Listed entries
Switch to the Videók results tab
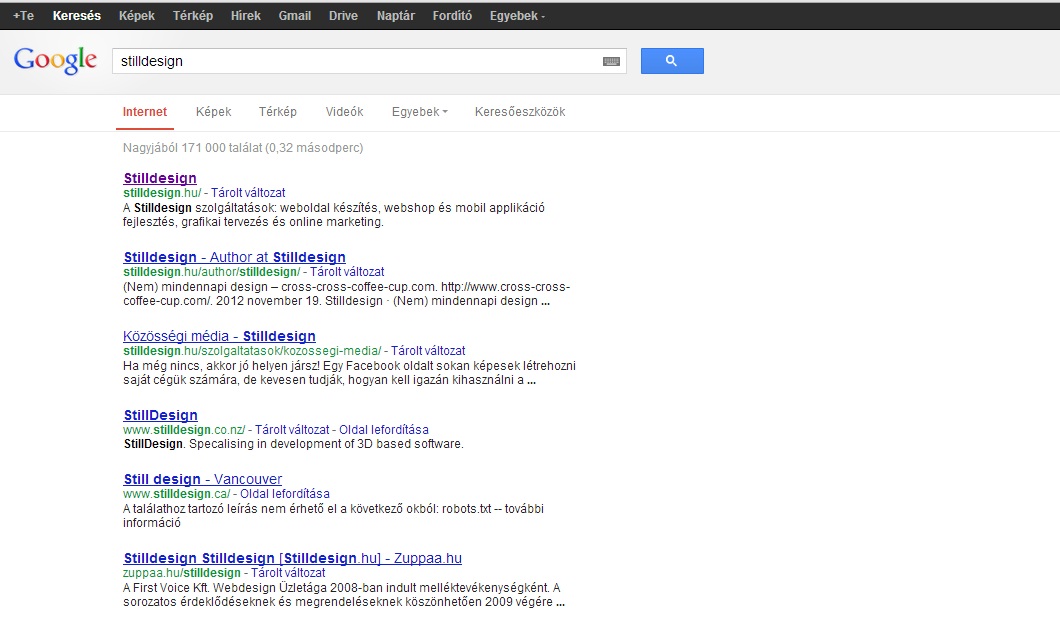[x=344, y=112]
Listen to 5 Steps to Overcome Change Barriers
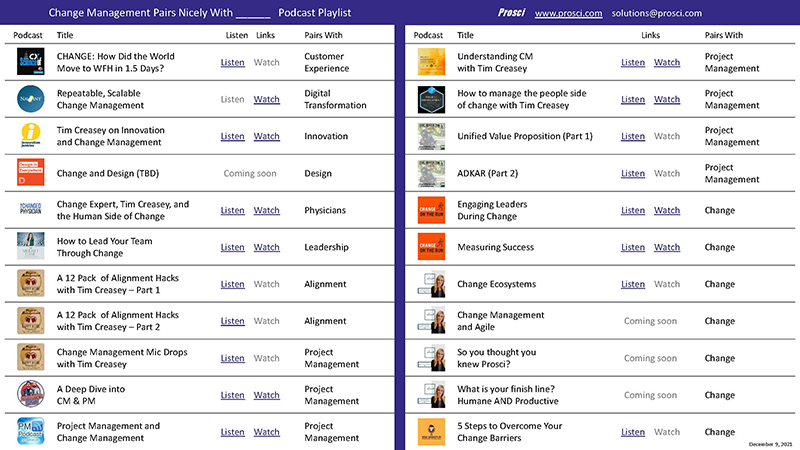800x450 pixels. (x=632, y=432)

--

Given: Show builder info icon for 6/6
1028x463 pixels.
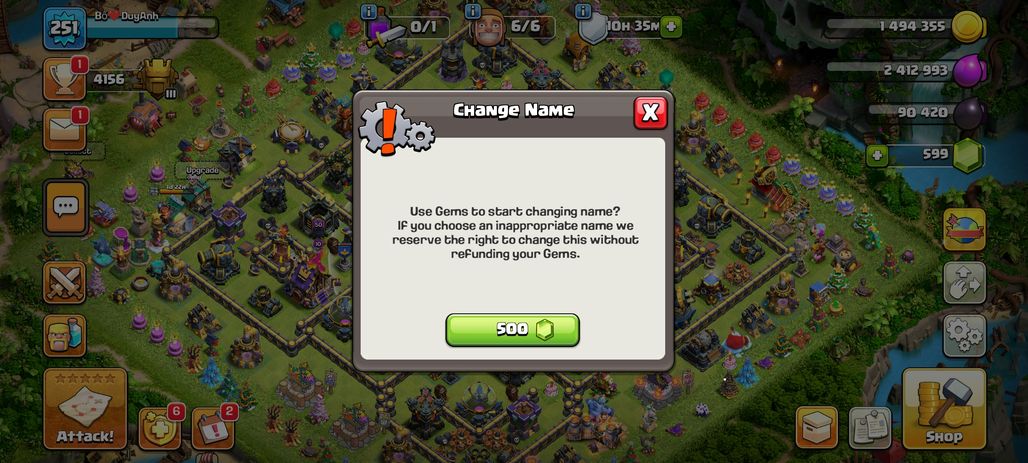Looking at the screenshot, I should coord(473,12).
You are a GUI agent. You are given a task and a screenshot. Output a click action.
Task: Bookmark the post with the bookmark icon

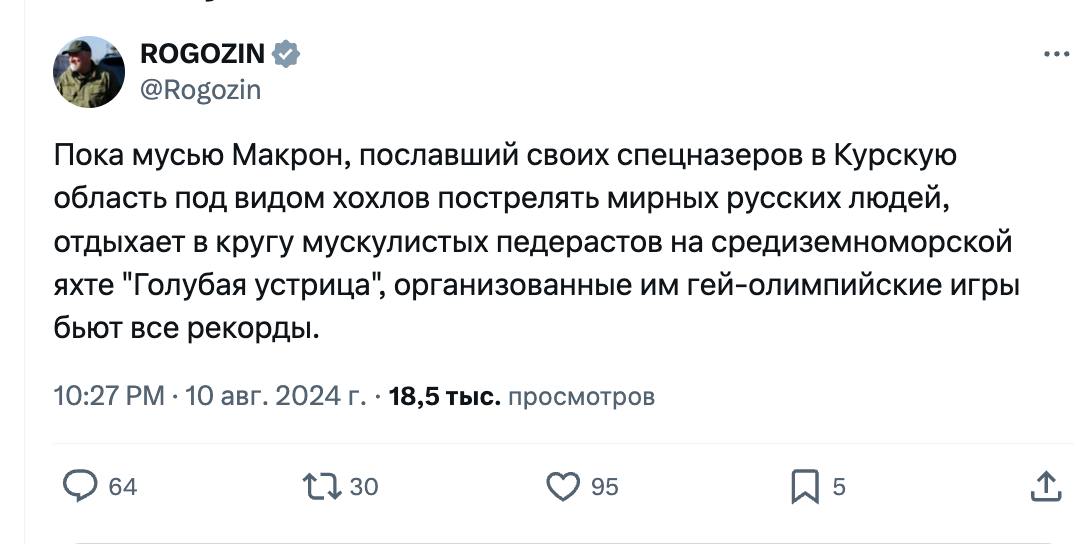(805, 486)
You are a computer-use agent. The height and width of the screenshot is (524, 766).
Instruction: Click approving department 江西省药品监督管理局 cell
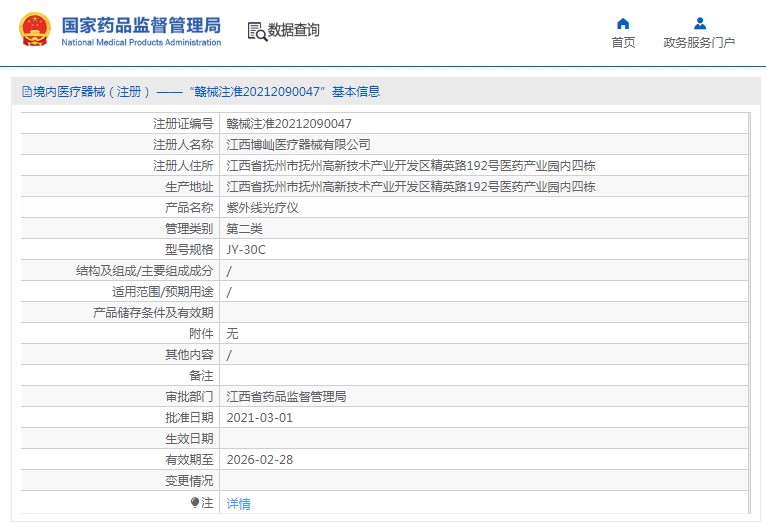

---

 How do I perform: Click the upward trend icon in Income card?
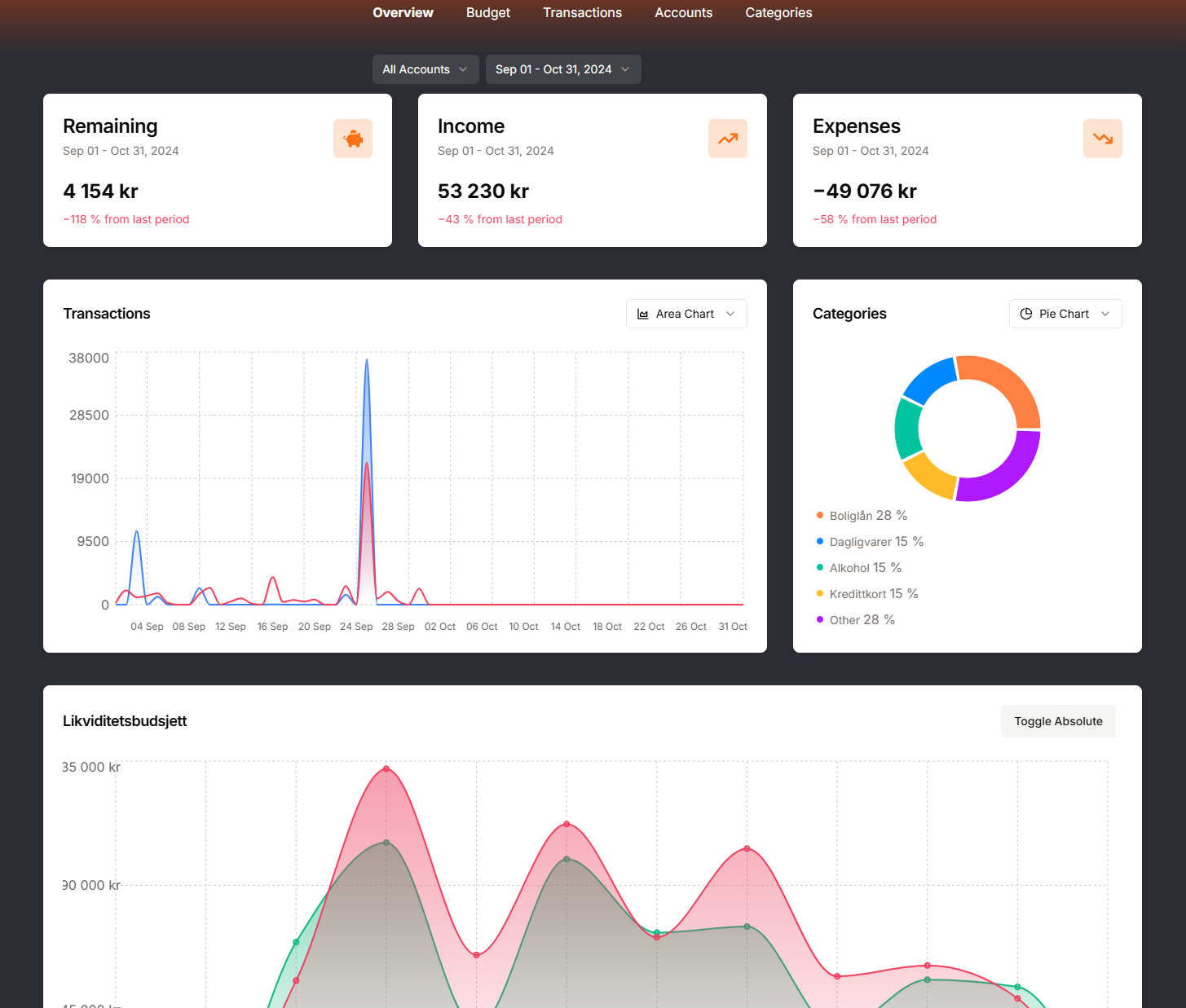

What needs to be done
Format the stretch from the line that contains "Switch to the Videók results tab" through the line that contains "800x450 pixels. (x=632, y=432)" as a Markdown table with the columns Row and Text. Leave out blank lines and pictures.

Task answer
| Row | Text |
|---|---|
| 1 | Switch to the Videók results tab |
| 2 | [x=344, y=112] |
| 3 | Listen to 5 Steps to Overcome Change Barriers |
| 4 | 800x450 pixels. (x=632, y=432) |